In 2000, he published full-scale blueprints of a 17" Benedetto archtop guitar, followed in 2004 by the Mel Bay production of Benedetto: Body and Soul DVD, a biography by William Doyle.

From 1999 to 2006, Benedetto had a licensing agreement with Fender Musical Instruments to produce his models in their Custom Shop. He also redesigned the Guild Artist Award (later the Johnny Smith Award) and the Guild Stuart X-700.

In 2006, Benedetto ended his seven year licensing agreement with Fender and partnered with businessman/guitarist Howard Paul to open a small manufacturing facility in Savannah, Georgia, where the Benedetto staff makes a full line of archtop guitars.

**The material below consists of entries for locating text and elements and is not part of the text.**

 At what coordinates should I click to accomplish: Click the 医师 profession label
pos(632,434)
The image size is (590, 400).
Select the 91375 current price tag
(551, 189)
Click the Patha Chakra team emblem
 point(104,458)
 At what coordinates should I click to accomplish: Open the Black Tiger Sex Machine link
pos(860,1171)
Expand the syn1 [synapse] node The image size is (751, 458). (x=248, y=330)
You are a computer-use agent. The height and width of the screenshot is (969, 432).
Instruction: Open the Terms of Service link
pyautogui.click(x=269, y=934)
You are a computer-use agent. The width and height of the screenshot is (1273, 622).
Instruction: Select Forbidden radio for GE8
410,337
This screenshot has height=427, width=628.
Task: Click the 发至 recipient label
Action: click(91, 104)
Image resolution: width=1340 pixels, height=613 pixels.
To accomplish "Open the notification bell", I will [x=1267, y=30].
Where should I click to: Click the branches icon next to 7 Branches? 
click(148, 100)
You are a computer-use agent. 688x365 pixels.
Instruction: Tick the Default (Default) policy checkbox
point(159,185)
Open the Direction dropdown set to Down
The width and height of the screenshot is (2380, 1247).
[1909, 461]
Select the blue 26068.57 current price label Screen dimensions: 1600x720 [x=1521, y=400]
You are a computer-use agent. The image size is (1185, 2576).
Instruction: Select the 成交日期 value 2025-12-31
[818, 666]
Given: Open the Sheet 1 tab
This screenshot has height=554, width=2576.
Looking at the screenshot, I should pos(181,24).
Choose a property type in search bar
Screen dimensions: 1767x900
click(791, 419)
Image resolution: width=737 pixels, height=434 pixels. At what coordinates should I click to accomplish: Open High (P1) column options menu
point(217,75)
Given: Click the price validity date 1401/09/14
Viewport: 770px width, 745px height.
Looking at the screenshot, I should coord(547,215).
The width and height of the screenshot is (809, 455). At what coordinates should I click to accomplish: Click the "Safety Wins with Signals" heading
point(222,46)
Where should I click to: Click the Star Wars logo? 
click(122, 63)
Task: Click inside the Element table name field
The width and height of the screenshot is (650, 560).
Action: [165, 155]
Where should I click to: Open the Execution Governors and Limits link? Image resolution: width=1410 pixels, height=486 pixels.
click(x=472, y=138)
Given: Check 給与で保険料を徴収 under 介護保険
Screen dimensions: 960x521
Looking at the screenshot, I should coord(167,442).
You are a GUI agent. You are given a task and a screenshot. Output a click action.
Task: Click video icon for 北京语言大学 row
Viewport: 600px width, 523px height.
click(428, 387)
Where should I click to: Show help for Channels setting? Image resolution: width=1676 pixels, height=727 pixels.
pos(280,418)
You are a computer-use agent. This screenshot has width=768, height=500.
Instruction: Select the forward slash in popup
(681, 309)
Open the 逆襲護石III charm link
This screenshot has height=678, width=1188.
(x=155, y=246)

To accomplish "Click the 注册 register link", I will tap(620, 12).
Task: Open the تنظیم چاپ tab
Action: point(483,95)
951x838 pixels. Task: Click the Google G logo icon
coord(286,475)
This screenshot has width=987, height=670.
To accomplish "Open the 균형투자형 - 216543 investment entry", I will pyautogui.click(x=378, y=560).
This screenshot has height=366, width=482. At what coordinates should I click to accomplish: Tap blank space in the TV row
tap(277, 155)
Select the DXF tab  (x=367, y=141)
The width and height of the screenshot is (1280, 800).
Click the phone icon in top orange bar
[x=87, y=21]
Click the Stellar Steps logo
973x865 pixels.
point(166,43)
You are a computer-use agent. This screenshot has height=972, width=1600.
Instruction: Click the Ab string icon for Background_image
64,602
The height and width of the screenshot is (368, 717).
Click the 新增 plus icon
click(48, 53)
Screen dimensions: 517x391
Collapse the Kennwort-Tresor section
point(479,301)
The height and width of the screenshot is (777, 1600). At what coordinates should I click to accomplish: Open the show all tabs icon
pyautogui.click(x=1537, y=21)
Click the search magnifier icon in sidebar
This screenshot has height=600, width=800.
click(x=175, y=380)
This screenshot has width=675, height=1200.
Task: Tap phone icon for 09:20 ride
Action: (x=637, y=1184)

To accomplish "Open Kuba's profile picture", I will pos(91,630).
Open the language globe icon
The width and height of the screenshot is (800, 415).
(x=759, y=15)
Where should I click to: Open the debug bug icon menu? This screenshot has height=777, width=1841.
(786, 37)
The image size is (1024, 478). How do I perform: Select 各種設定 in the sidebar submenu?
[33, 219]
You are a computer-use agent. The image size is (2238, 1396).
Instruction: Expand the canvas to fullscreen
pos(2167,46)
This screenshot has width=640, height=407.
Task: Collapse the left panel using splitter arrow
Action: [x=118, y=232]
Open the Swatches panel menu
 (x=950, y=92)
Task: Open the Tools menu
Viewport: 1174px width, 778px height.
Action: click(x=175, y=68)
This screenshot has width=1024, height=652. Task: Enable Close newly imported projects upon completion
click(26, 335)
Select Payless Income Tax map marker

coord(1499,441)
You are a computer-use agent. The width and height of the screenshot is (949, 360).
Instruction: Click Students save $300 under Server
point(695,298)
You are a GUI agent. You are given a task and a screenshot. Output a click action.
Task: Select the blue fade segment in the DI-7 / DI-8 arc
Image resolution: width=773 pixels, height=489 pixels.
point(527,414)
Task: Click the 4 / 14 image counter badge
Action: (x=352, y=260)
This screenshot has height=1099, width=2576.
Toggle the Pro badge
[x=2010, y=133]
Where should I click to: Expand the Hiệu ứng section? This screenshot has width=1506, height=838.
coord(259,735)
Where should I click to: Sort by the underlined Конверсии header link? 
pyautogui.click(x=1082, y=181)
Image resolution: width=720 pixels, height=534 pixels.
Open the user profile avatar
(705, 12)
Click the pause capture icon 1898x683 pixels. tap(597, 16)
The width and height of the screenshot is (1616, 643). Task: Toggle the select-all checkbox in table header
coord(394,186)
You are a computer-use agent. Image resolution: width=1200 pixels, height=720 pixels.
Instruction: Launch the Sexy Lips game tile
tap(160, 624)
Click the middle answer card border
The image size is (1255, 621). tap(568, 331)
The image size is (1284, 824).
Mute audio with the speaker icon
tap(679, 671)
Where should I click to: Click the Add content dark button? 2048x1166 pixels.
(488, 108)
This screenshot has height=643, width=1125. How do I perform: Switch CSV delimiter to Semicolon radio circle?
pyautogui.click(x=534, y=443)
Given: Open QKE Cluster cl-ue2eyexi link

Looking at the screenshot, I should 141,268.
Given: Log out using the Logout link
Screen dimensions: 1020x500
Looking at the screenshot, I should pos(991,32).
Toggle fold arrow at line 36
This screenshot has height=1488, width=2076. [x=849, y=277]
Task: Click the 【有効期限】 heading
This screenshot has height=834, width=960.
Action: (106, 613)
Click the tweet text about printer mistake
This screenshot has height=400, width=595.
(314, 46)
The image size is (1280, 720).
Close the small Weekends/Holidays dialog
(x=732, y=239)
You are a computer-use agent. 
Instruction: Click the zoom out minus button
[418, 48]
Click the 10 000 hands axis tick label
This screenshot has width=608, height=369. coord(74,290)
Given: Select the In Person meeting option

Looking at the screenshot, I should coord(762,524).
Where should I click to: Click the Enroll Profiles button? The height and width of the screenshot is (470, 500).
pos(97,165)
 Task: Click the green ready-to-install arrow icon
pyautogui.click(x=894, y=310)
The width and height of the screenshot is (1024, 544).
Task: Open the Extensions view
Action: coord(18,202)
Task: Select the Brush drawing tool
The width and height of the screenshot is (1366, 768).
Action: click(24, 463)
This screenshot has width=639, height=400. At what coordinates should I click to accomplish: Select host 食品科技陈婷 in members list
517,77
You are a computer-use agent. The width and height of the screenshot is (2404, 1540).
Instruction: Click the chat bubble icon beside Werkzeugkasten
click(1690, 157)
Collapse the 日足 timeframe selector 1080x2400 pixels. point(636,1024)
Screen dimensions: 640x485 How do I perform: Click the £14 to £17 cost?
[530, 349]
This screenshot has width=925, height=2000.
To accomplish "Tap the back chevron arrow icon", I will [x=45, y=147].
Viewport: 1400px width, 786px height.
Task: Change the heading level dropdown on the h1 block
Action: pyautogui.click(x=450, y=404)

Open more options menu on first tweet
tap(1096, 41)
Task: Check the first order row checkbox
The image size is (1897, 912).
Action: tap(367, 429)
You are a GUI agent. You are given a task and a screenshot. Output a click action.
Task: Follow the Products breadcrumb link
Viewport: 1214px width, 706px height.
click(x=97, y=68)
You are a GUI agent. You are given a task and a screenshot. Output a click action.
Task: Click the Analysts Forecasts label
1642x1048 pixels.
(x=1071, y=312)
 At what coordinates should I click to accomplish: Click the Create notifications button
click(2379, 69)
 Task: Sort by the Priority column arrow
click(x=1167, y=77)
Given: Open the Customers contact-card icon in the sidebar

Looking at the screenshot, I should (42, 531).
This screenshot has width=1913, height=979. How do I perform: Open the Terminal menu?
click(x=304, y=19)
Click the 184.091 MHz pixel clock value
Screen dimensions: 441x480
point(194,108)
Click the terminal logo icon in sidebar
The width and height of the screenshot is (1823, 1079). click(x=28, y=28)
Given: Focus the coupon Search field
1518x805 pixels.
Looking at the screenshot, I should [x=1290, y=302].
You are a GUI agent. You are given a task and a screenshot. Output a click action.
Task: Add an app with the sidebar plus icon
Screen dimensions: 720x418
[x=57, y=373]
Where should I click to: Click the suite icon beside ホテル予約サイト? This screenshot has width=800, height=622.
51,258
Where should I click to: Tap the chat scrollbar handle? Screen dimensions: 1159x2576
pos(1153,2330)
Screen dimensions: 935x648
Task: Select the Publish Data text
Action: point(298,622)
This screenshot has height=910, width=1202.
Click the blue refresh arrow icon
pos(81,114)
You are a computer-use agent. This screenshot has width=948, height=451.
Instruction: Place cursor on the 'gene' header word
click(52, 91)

In 2014, Benedetto partnered with Bill Neale to make Benedetto Amps, a line of American-made jazz amps.

In 2018, a Benedetto 50th Anniversary concert was presented by the Savannah Music Festival featuring Howard Alden, Chico Pinheiro, Romero Lubambo, "King" Solomon Hicks and Pat Martino. The Second Edition of his book "Making an Archtop Guitar" was published in 2018 (Centerstream Publishing/Hal Leonard ISBN 9781574243550).